WRITTEN PROBLEM.
Repeat, word for word, the stretch of the court decision below from "INTRODUCTION" through "counsel is granted.".

DOCUMENT EXCERPT.
===
United States District Court, W.D. New York

September 16, 2014

UNITED STATES OF AMERICA,
v.
THAMUD ELDRIDGE, et al., Defendants.

DECISION AND ORDER

RICHARD J. ARCARA, District Judge.

INTRODUCTION

Before the Court is the Government's third motion for removal of court-appointed second counsel for the three remaining defendants in this case involving Racketeer Influenced and Corrupt Organizations Act ("RICO") charges. (Dkt. No. 317) For the following reasons, the Government's motion to remove court-appointed second counsel is granted.

FACTUAL AND PROCEDURAL BACKGROUND

On September 24, 2009, the Government filed a 37-page indictment charging Thamud Eldridge, Kevin Allen and Galen Rose (the "defendants") with 17-counts including racketeering, racketeering conspiracy, murder in aid of racketeering, conspiracy to distribute controlled substances, possession of firearms in furtherance of drug trafficking crimes, violent crime in aid of racketeering-kidnaping, Hobbs Act robbery and conspiracy, and various firearm offenses.[1] In sum, it is alleged that defendants were members of a criminal organization that engaged in the distribution of cocaine, cocaine base, marijuana and heroin and also committed acts of violence in furtherance of their drug trafficking enterprise, including murder, robbery and extortion. The organization operated principally on the East Side of Buffalo, New York. Defendants allegedly robbed, murdered and attempted to rob and murder other individuals involved in drug distribution and allegedly carried, brandished and discharged firearms in furtherance of these activities.
===
STORED ROWS.
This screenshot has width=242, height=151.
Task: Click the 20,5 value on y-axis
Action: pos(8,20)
===
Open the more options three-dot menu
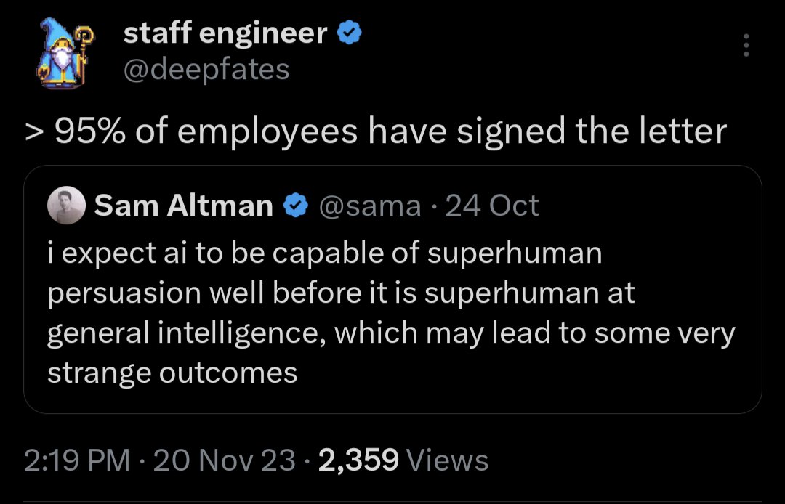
===
REPLY.
INTRODUCTION

Before the Court is the Government's third motion for removal of court-appointed second counsel for the three remaining defendants in this case involving Racketeer Influenced and Corrupt Organizations Act ("RICO") charges. (Dkt. No. 317) For the following reasons, the Government's motion to remove court-appointed second counsel is granted.